* [What the task asks] Look below for the line that contains "Screen dimensions: 1193x620" and the line that contains "This screenshot has height=768, width=1024.", then restate both of them and every line in between, exactly. No picture goes in the copy.

* [Study material]
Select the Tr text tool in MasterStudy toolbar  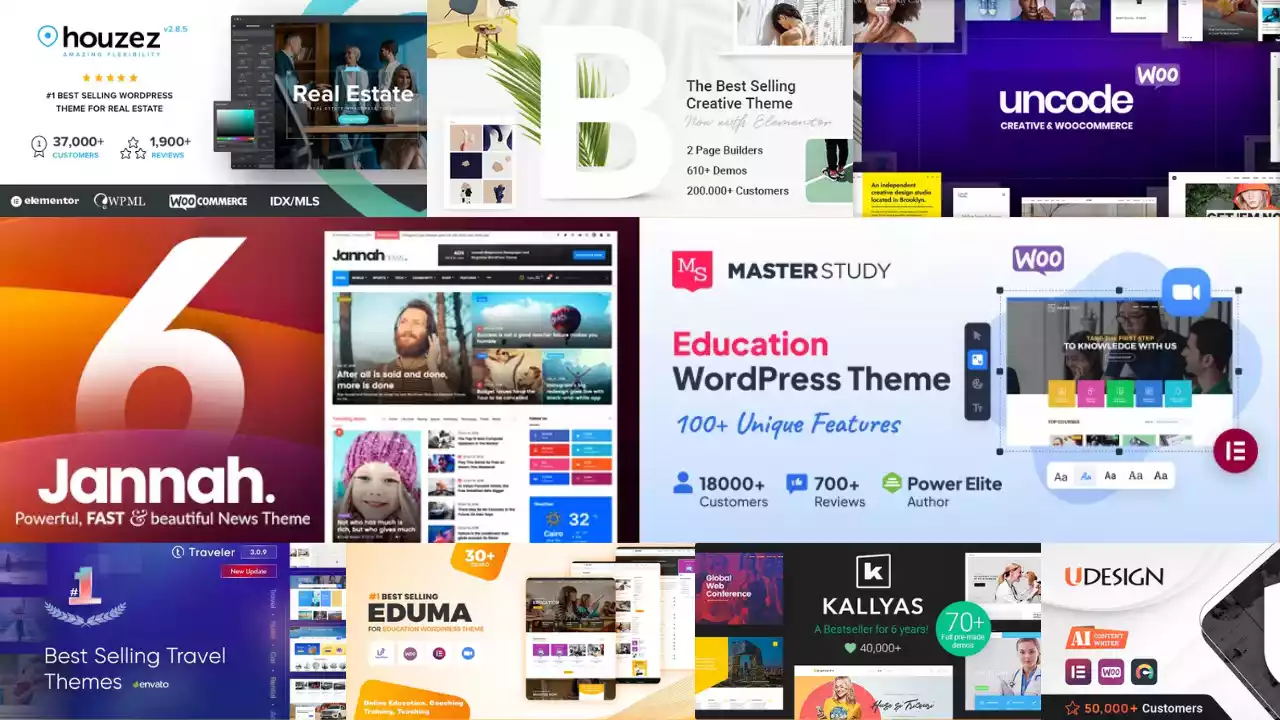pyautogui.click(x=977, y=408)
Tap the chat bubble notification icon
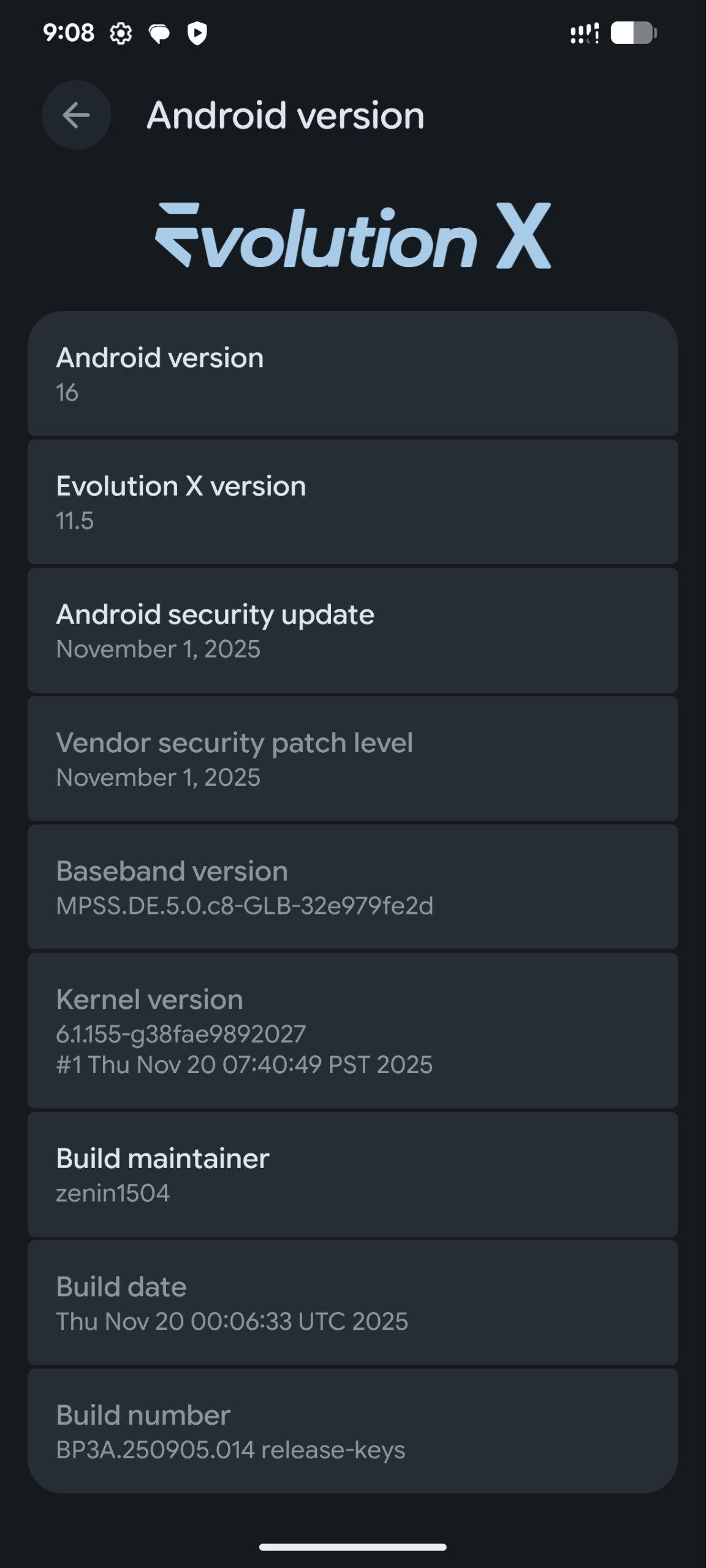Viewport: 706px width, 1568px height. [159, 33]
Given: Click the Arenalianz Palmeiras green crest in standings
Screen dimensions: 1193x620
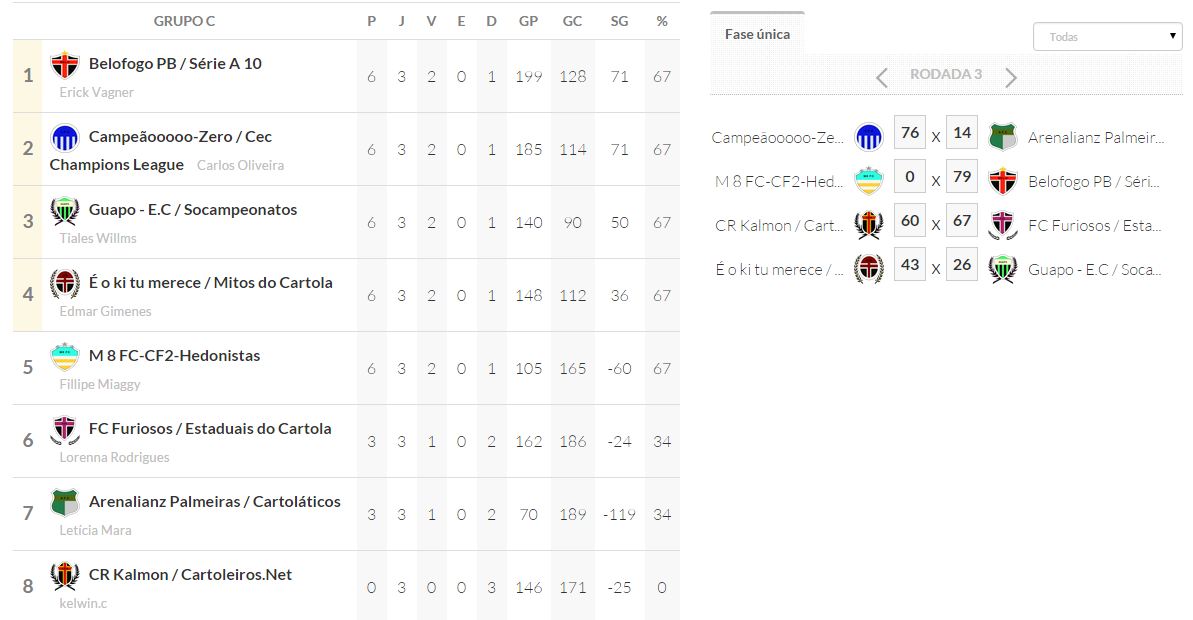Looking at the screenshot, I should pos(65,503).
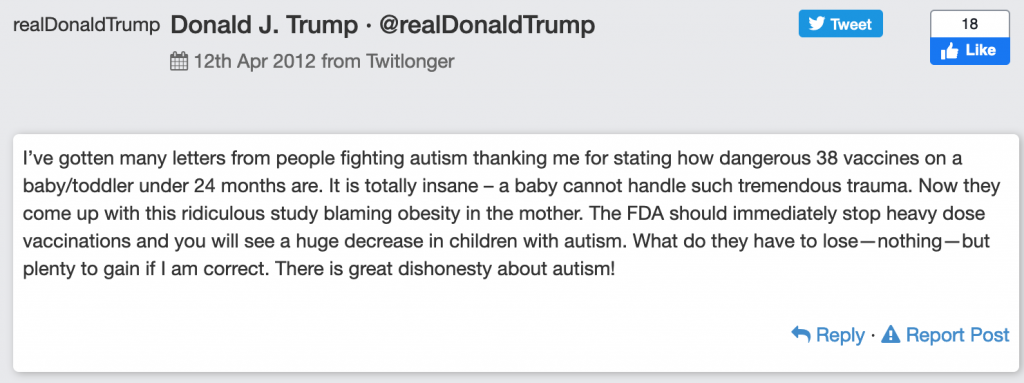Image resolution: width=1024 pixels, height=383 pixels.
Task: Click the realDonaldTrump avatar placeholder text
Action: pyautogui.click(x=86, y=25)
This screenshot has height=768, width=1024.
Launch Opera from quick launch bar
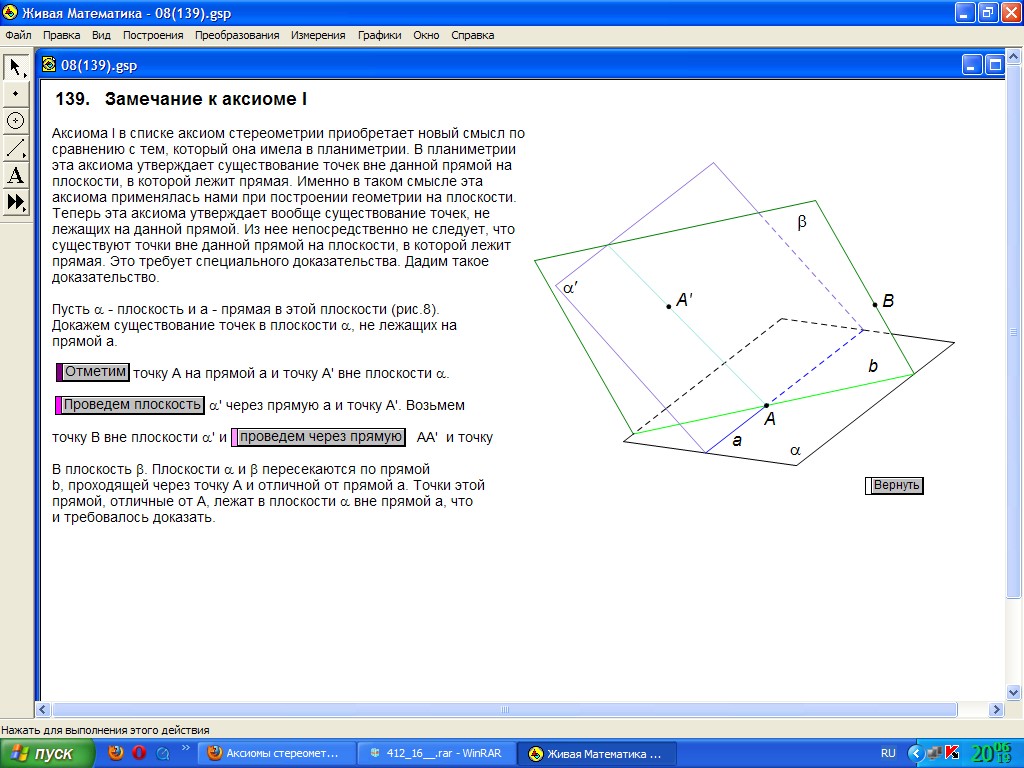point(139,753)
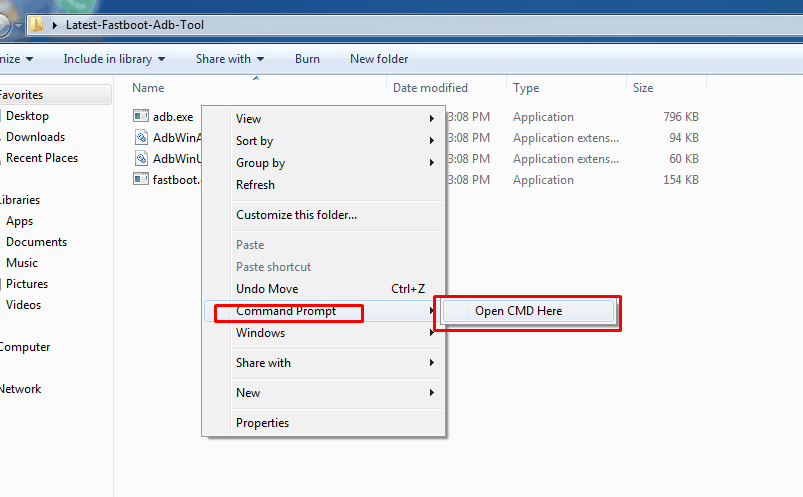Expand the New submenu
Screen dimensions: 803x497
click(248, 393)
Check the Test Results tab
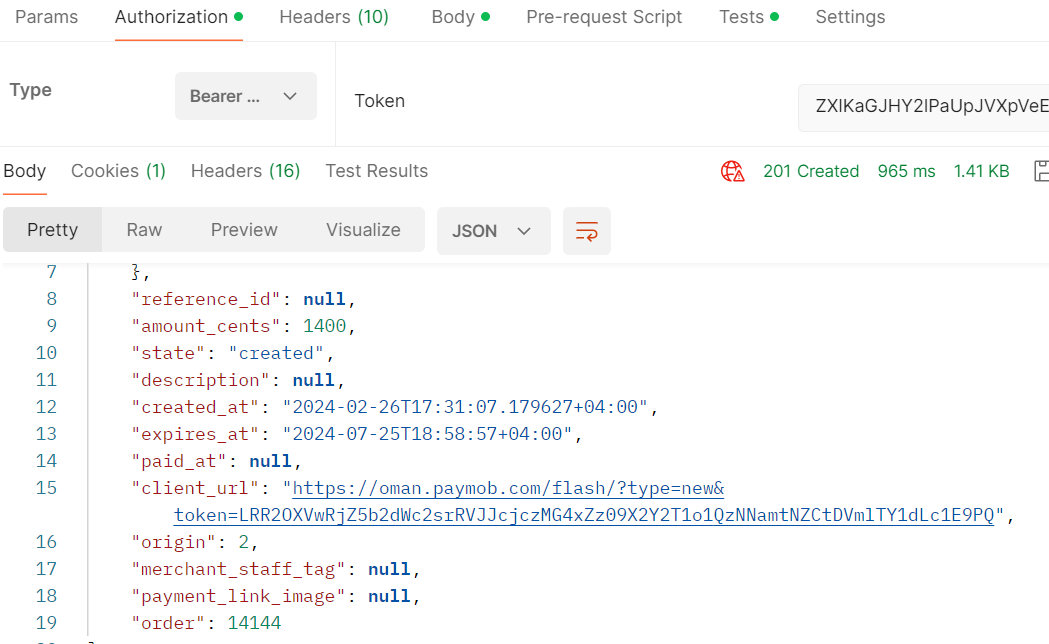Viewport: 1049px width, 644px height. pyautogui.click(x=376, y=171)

* [Task answer]
Screen dimensions: 1193x620
Looking at the screenshot, I should pos(65,503).
Image resolution: width=1024 pixels, height=383 pixels.
Task: Click the realDonaldTrump avatar placeholder text
Action: pyautogui.click(x=86, y=25)
This screenshot has height=768, width=1024.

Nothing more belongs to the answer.